[Start of section]

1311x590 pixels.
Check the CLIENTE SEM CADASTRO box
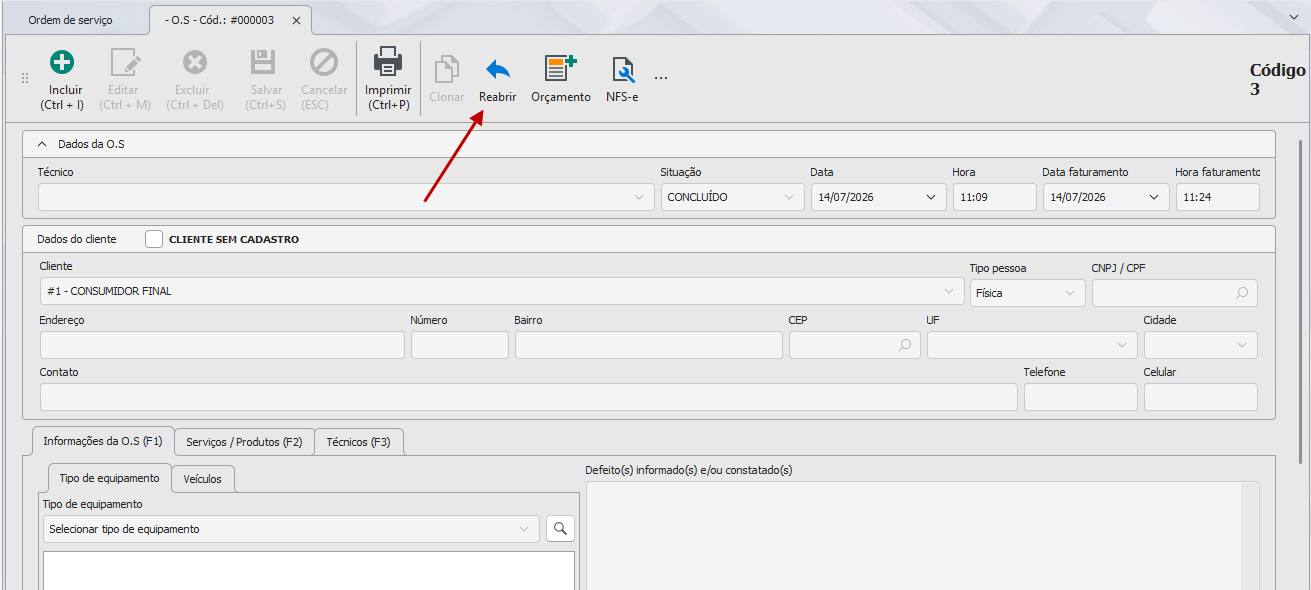(x=154, y=239)

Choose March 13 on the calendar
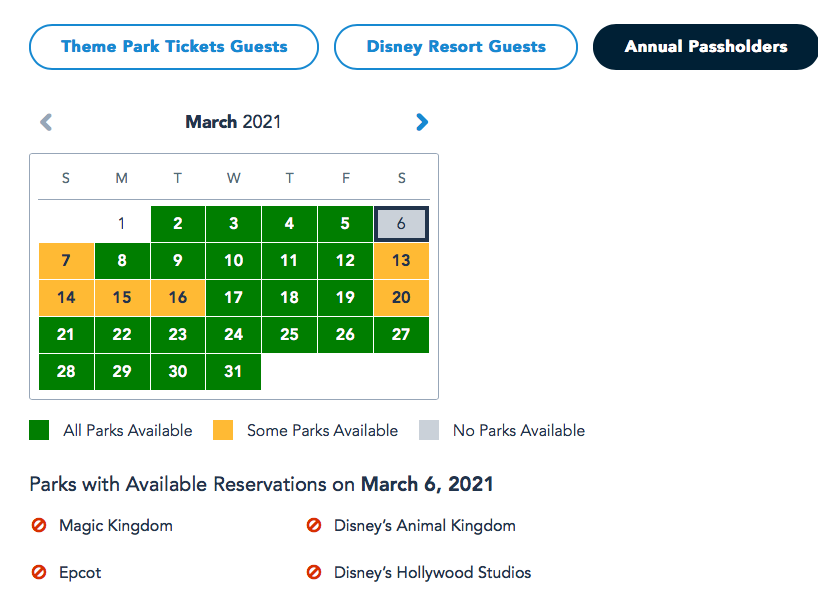[401, 261]
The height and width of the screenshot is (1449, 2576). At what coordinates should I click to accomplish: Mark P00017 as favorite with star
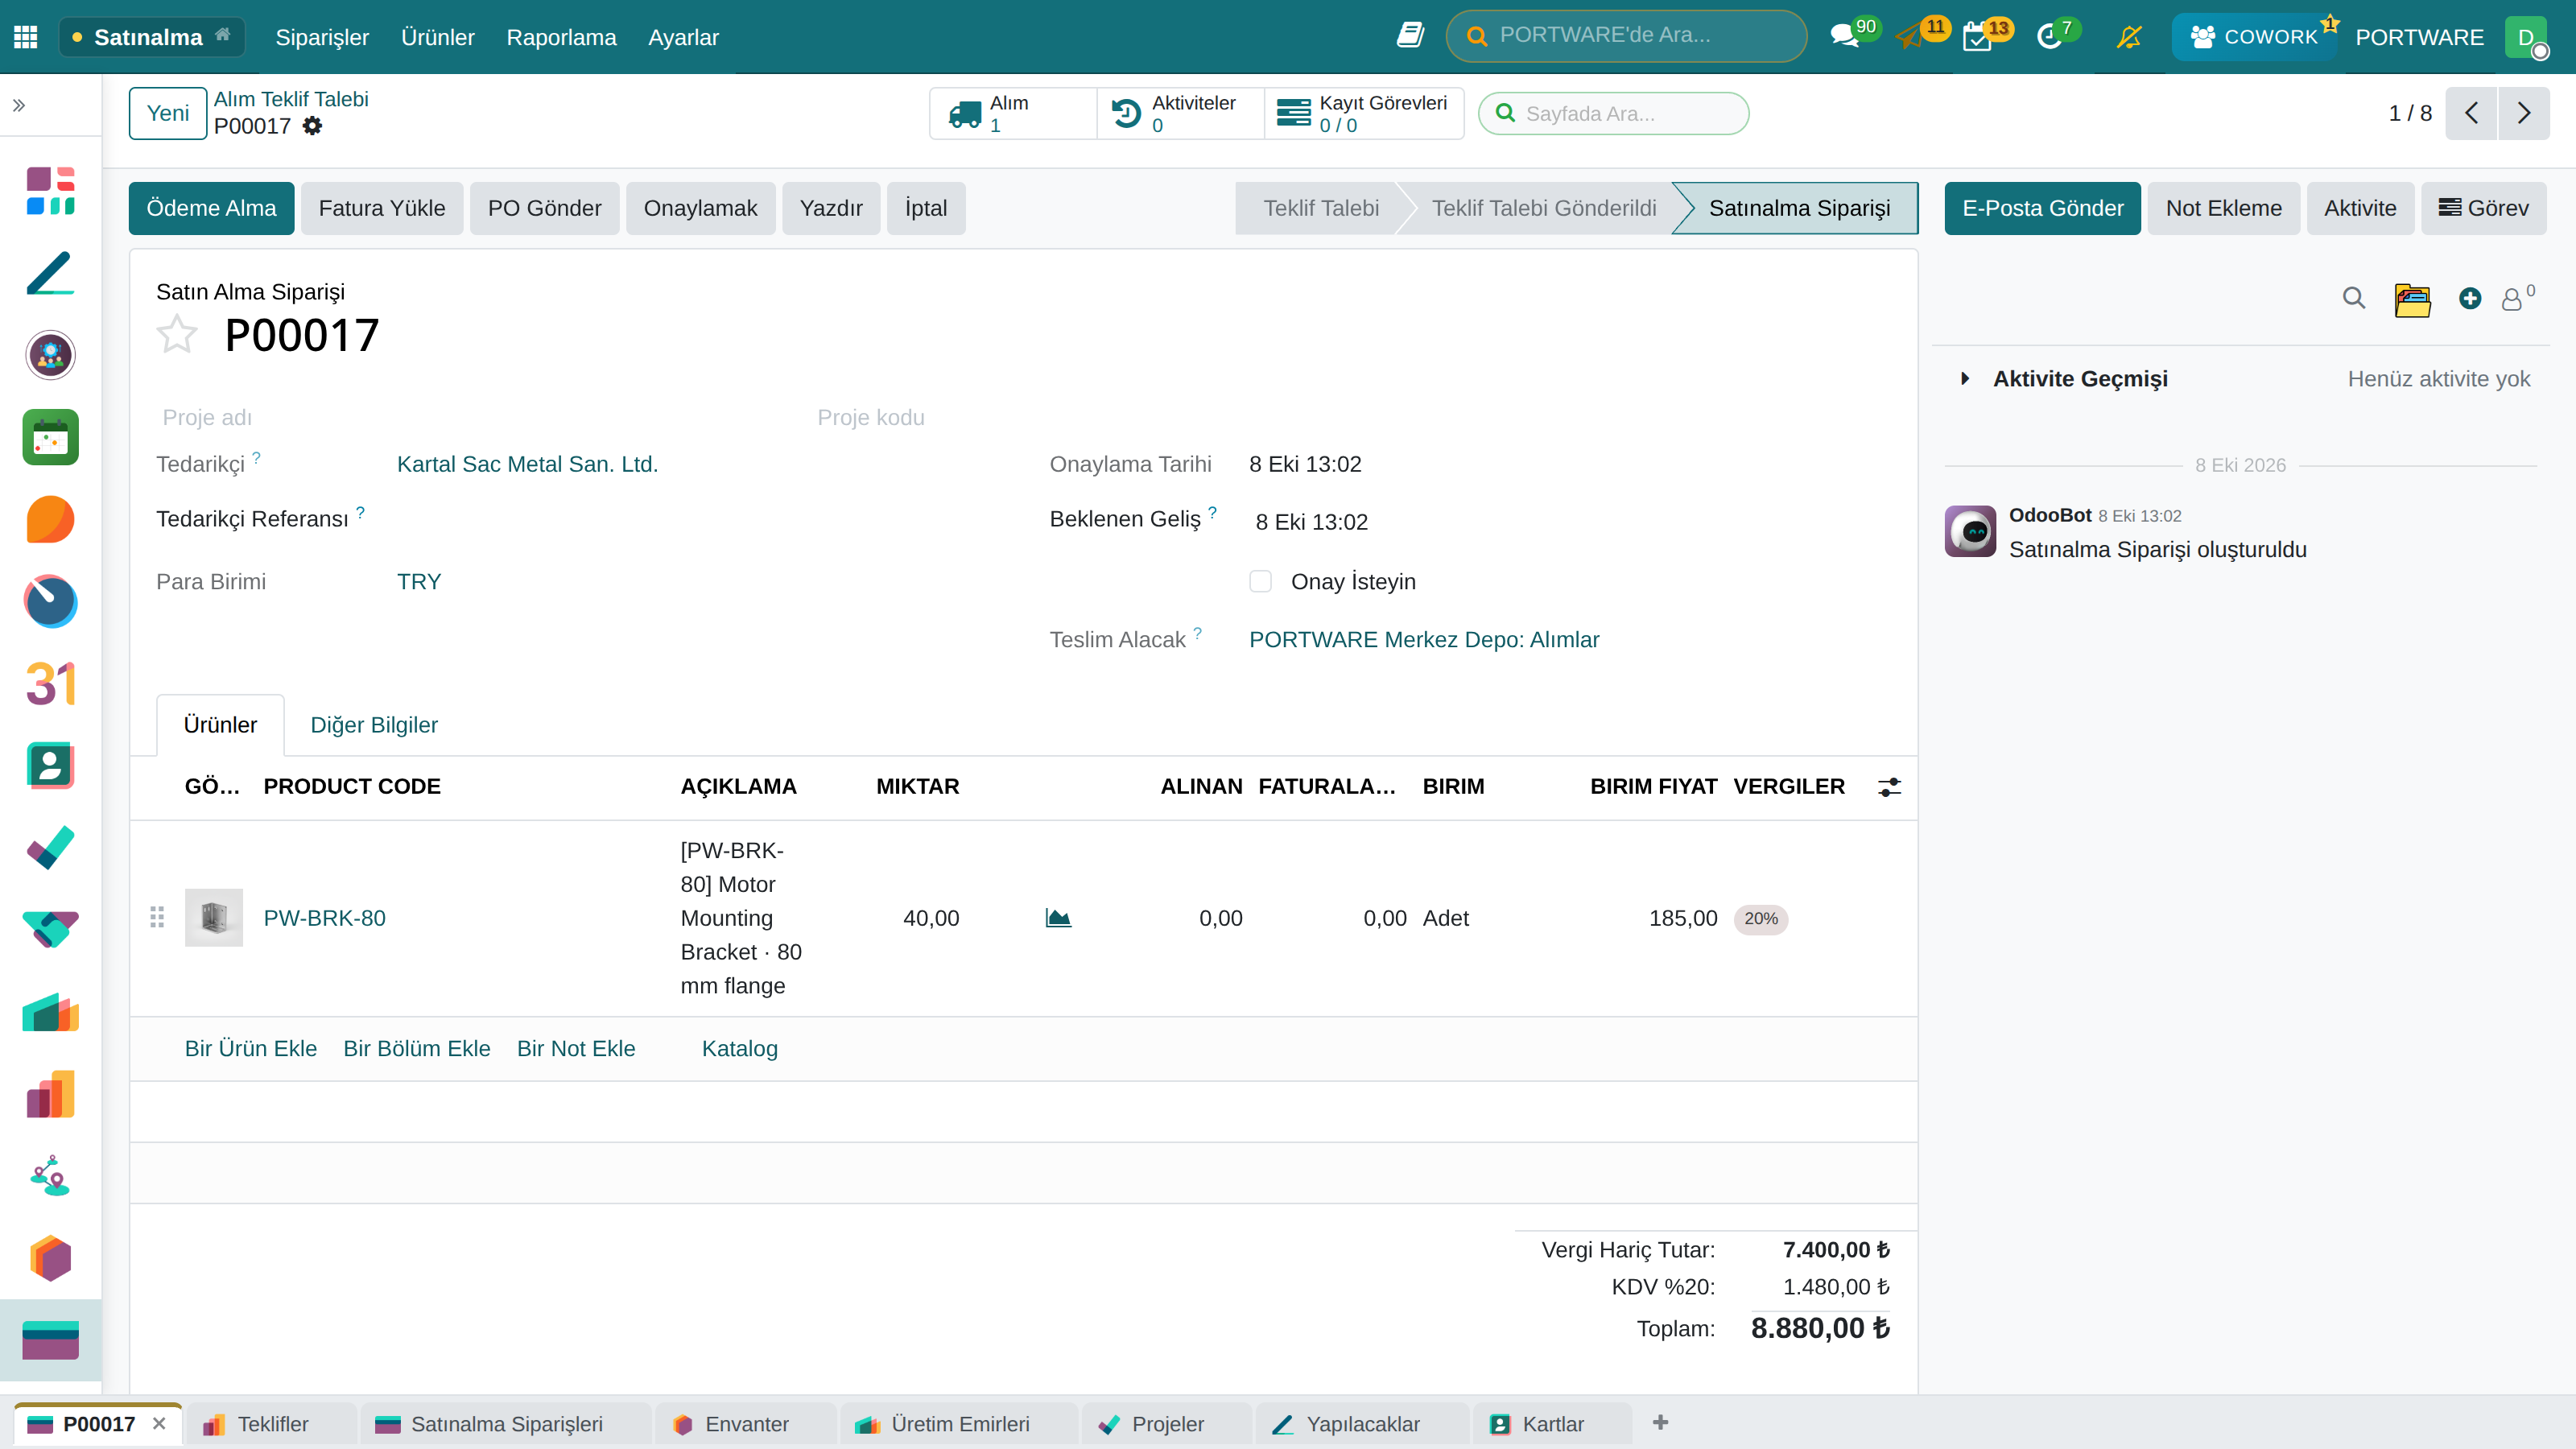[x=177, y=334]
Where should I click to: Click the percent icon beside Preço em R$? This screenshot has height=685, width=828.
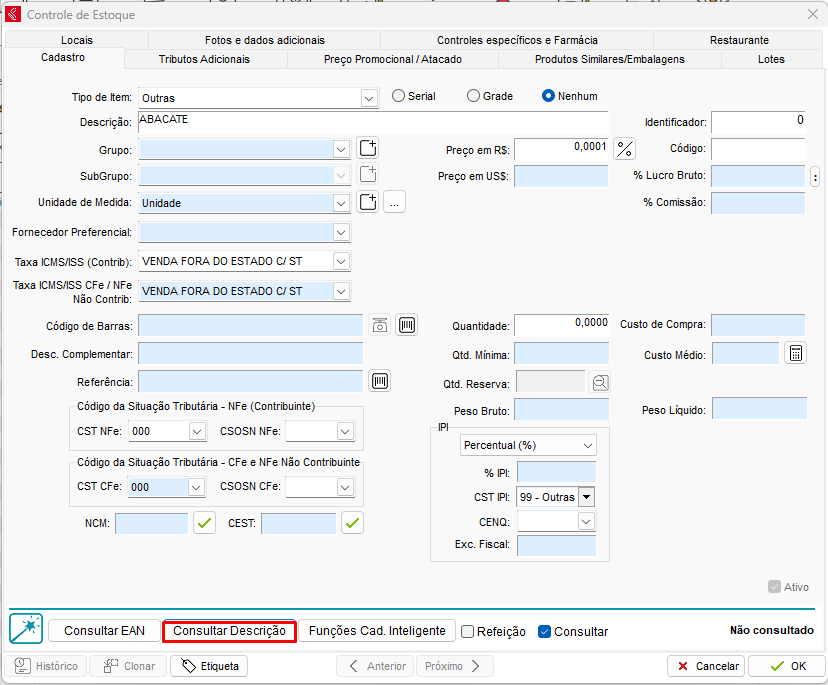625,149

[End of section]

**The task:**
Each entry is to be written out again word for word, and any pictures are to be omitted.

**Exercise answer:**
1311x590 pixels.
Check the CLIENTE SEM CADASTRO box
(x=154, y=239)

Choose March 13 on the calendar
[401, 261]
The height and width of the screenshot is (1449, 2576). At what coordinates should I click to accomplish: Mark P00017 as favorite with star
[x=177, y=334]
Where should I click to: Click the percent icon beside Preço em R$? This screenshot has height=685, width=828.
625,149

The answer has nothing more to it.